Take the lines below from the one with "This screenshot has height=435, width=796." through the one with "the Hosted breadcrumb" and print only them, exactly. Don't print the pictures.

▸ **SUPPLIED DATA**:
________________________________________

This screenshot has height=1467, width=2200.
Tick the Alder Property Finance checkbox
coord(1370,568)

________________________________________

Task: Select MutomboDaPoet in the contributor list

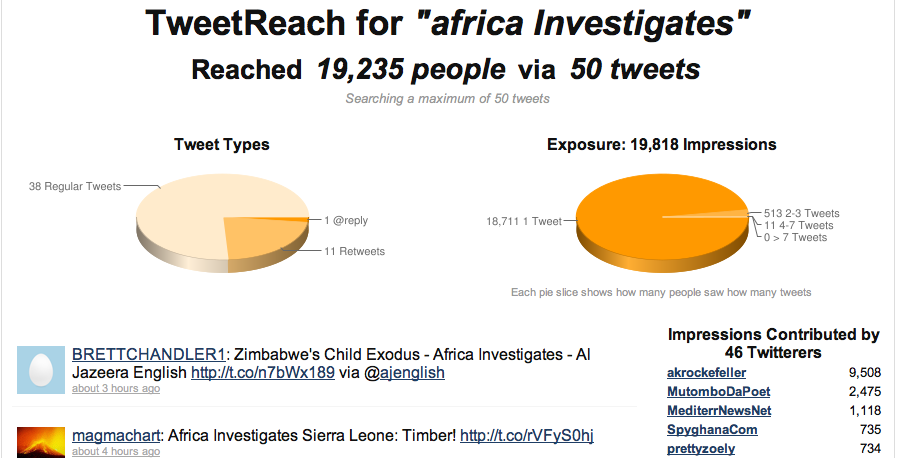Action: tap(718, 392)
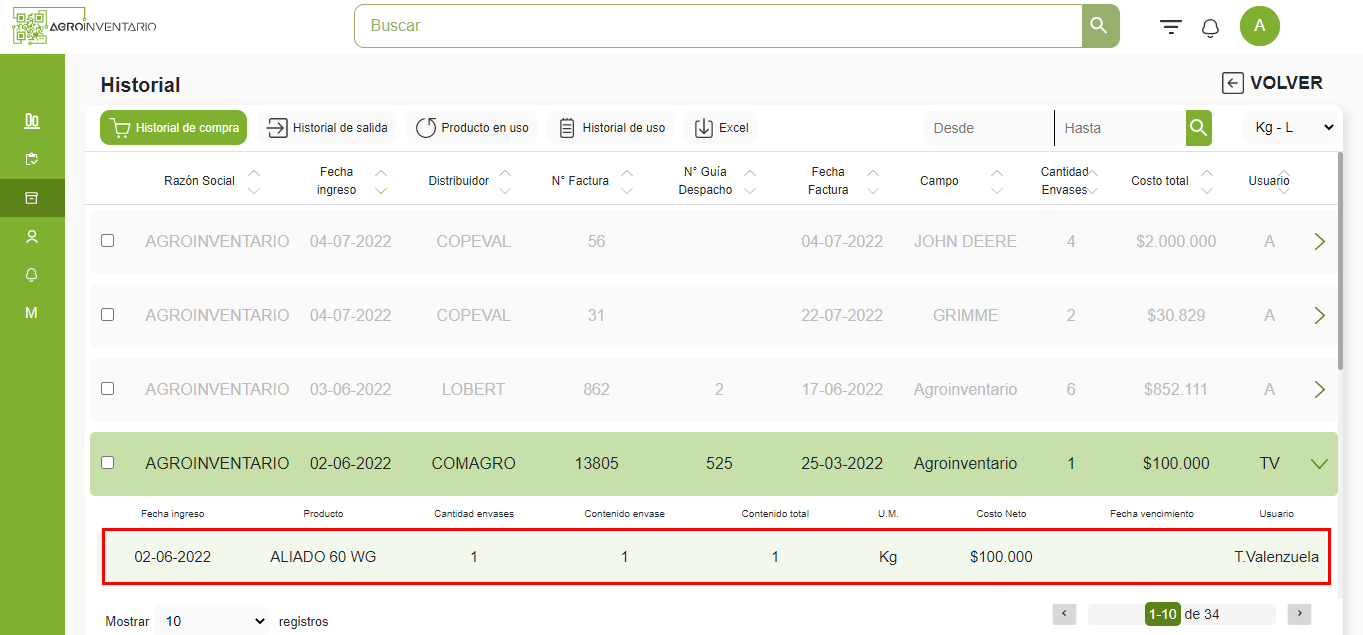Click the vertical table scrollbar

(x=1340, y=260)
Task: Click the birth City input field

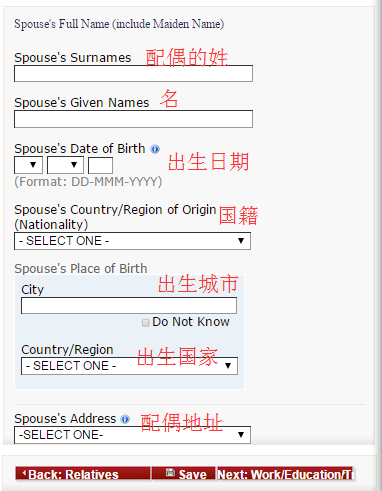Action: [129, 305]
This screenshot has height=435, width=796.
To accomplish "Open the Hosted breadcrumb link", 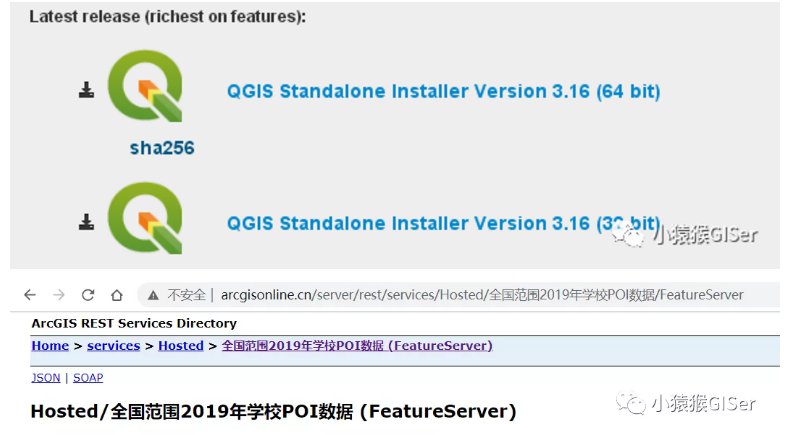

________________________________________

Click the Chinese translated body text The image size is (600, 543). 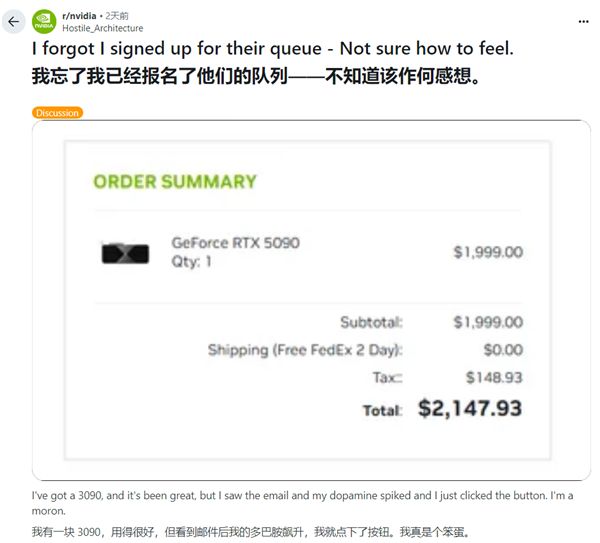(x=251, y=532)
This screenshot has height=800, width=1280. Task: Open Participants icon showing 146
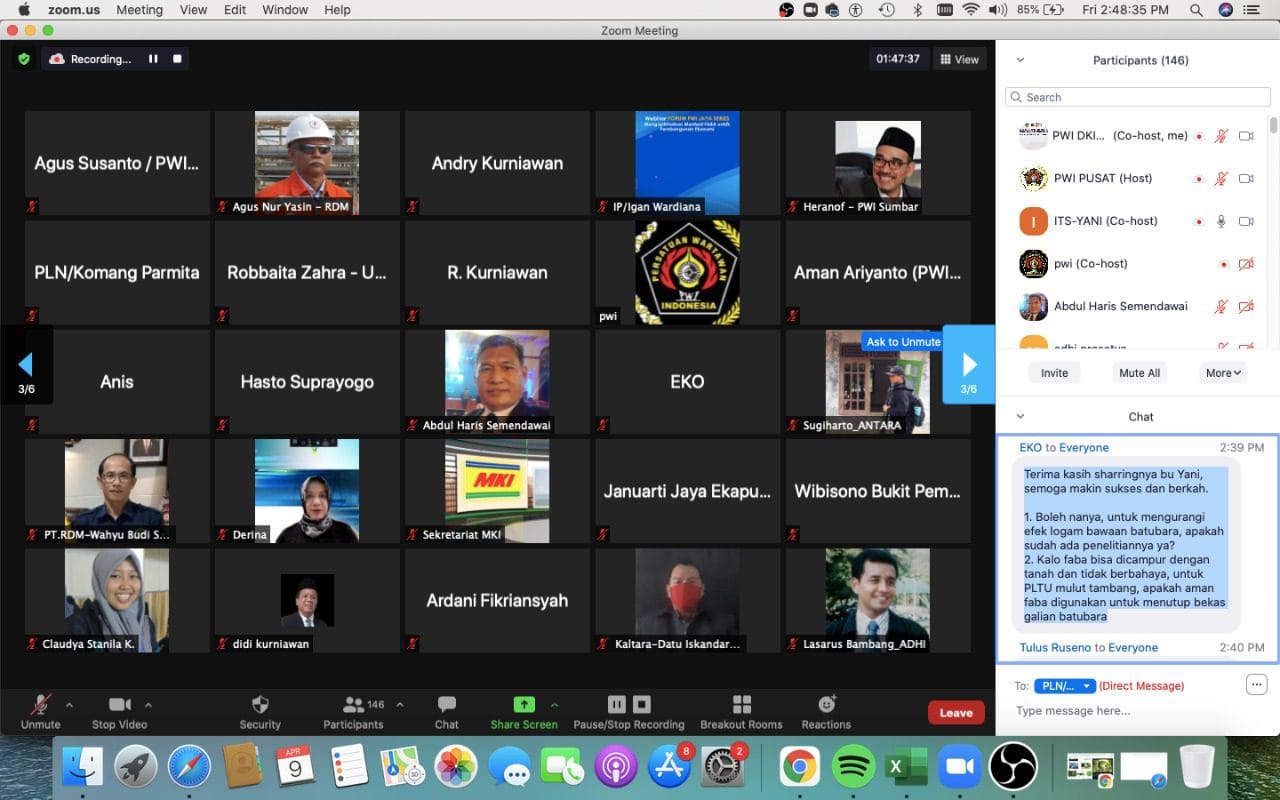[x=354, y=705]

________________________________________

▸ **TASK ANSWER**:
This screenshot has height=435, width=796.
To accomplish "Open the Hosted breadcrumb link", 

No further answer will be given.